Instacart released a public dataset, “The Instacart Online Grocery Shopping Dataset 2017”, containing anonymized data with a sample of over 3 million grocery orders from more than 200,000 Instacart users.
The data set can be accessed as follows: “The Instacart Online Grocery Shopping Dataset 2017”, Accessed from https://www.instacart.com/datasets/grocery-shopping-2017 on 7/26/2019. Questions: open_data@instacart.com.
One challenge was to graph the most popular products by hour of day ordered to find the top user purchases early in the day and late in the day.
Here is the completed chart:
Steps to Create the Graph
Here is the high level view for creating the graph.
Step 1 - Load the Data
The data can be downloaded as a .zip file containing 12 .csv files using the following commands in Colab notebook. The files are downloaded to the local notebook directory.
!wget https://s3.amazonaws.com/instacart-datasets/instacart_online_grocery_shopping_2017_05_01.tar.gz
!tar --gunzip --extract --verbose --file=instacart_online_grocery_shopping_2017_05_01.tar.gz
%cd instacart_2017_05_01
!ls -lh *.csv
-rw-r--r-- 1 502 staff 2.6K May 2 2017 aisles.csv
-rw-r--r-- 1 502 staff 270 May 2 2017 departments.csv
-rw-r--r-- 1 502 staff 551M May 2 2017 order_products__prior.csv
-rw-r--r-- 1 502 staff 24M May 2 2017 order_products__train.csv
-rw-r--r-- 1 502 staff 104M May 2 2017 orders.csv
-rw-r--r-- 1 502 staff 2.1M May 2 2017 products.csv
-rw-r--r-- 1 502 staff 2.6K May 2 2017 aisles.csv
-rw-r--r-- 1 502 staff 270 May 2 2017 departments.csv
-rw-r--r-- 1 502 staff 551M May 2 2017 order_products__prior.csv
-rw-r--r-- 1 502 staff 24M May 2 2017 order_products__train.csv
-rw-r--r-- 1 502 staff 104M May 2 2017 orders.csv
-rw-r--r-- 1 502 staff 2.1M May 2 2017 products.csv
Step 2 - Merge the Data
Begin by merging the order_products_prior with order_products_train to create on order_products dataframe, then merge it with product and orders to gain the full base data.
Step 3 - Create a Top Products Dataframe
Create a new dataframe top_products with all products with orders greater than 2,900 and merge it with product to get a full subset of top products.
Step 4 - Create a Dataframe with Products Grouped by Hour of Day and Add Count and Percent Columns
Create a product_orders_by_hour dataframe grouped by product_id and order_hour_of_day. Add a sum column to count the number of orders each hour for each product and a percentage column to represent the percent of orders the sum equaled.
Step 5 - Create a Dataframe with the Mean Hour for Each Product
For each product in product_orders_by_hour, group by the average hour sum(order hour x # orders for hour)/total orders.

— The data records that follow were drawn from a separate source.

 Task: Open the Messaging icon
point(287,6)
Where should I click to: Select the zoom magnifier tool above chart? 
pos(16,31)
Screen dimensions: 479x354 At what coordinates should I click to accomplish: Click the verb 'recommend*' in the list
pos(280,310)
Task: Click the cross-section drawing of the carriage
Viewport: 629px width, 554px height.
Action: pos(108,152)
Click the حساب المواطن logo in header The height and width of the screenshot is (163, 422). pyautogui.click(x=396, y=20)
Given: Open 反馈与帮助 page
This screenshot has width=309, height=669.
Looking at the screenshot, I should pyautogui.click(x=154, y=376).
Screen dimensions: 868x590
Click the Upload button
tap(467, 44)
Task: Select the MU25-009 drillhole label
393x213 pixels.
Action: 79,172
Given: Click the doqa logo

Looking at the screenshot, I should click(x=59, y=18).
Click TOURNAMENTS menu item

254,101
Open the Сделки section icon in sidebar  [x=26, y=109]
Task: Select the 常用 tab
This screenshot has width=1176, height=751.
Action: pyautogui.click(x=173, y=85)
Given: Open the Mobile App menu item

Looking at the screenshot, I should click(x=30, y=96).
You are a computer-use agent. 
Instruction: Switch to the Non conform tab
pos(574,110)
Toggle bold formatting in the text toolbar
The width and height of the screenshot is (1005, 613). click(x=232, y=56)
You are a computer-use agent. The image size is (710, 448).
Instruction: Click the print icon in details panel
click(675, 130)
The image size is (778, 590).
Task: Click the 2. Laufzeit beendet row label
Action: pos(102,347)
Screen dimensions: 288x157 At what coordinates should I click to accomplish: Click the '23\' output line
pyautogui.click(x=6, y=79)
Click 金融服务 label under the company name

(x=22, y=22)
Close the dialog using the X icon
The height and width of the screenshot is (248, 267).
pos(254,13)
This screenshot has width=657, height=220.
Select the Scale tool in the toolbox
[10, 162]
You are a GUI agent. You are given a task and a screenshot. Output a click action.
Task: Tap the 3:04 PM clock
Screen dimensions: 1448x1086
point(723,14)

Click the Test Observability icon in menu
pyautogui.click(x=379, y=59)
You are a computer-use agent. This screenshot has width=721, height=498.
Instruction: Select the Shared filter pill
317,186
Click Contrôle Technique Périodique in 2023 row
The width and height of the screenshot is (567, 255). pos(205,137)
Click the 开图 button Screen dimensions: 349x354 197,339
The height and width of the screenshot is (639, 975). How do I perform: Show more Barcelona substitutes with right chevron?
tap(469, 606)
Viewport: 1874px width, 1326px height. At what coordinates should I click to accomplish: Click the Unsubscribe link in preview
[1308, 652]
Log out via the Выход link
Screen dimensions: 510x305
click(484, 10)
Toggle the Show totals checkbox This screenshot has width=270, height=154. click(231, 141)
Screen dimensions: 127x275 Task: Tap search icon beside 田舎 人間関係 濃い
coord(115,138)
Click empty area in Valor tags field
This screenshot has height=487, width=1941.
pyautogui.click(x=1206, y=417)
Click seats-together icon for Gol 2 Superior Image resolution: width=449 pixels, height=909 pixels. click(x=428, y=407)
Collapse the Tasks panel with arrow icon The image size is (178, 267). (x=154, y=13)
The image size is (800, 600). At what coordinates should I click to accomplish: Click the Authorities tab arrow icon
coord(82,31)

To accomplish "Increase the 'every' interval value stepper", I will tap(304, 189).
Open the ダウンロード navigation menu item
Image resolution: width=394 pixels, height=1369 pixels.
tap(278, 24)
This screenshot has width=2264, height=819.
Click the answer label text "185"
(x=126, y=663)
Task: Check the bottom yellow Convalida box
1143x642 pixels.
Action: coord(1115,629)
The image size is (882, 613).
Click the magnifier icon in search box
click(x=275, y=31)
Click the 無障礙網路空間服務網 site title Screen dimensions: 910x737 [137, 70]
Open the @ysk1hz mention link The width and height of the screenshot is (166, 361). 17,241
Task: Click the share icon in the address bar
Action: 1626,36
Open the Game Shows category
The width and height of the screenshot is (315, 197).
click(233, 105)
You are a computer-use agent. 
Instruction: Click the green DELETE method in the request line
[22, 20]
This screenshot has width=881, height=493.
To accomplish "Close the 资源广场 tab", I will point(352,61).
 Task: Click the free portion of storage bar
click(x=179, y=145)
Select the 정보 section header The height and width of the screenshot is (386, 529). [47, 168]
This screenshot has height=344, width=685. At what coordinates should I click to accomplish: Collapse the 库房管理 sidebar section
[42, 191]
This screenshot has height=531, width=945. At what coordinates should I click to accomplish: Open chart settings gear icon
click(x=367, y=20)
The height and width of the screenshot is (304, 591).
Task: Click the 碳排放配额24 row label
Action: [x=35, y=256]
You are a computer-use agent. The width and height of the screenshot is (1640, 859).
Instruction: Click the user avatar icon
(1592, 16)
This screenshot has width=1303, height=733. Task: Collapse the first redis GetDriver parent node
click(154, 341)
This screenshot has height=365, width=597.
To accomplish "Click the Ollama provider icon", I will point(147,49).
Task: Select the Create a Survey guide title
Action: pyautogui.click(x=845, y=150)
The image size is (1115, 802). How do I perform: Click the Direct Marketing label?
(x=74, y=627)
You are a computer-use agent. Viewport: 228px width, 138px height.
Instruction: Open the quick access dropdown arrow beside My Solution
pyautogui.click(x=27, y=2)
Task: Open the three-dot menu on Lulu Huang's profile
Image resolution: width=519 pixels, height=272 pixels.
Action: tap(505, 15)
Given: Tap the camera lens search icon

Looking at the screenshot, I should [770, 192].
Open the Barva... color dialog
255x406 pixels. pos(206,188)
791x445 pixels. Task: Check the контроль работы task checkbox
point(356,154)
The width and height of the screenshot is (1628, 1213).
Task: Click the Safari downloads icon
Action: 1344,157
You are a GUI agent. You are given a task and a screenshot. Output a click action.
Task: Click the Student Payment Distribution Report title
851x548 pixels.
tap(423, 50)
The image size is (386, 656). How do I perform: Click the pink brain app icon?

This creates the mean_hour dataframe containing the product_id and mean_hour for all the products.
Step 6 - Sort the Mean Hour for Each Product to Create the Early and Late Lists
By sorting the mean_hour dataframe in ascending order and taking the top 25, you get the early_list dataframe containing the top 25 early products and by sorting in descending order and taking the top 25, you get the late_list dataframe containing the top 25 late products. Pull out the product names to create the early_product_names list and the late_product_names lists for the legends. Merge the early and late dataframes with product_orders_by_hour to get the early_pct and late_pct dataframes for plotting.
Step 7 - Plot the Results
Use early_pct and late_pct dataframes to plot the Order Hour of the Day against the Percent of Orders by Product. Use the early_product_names and late_product_names for the two legends.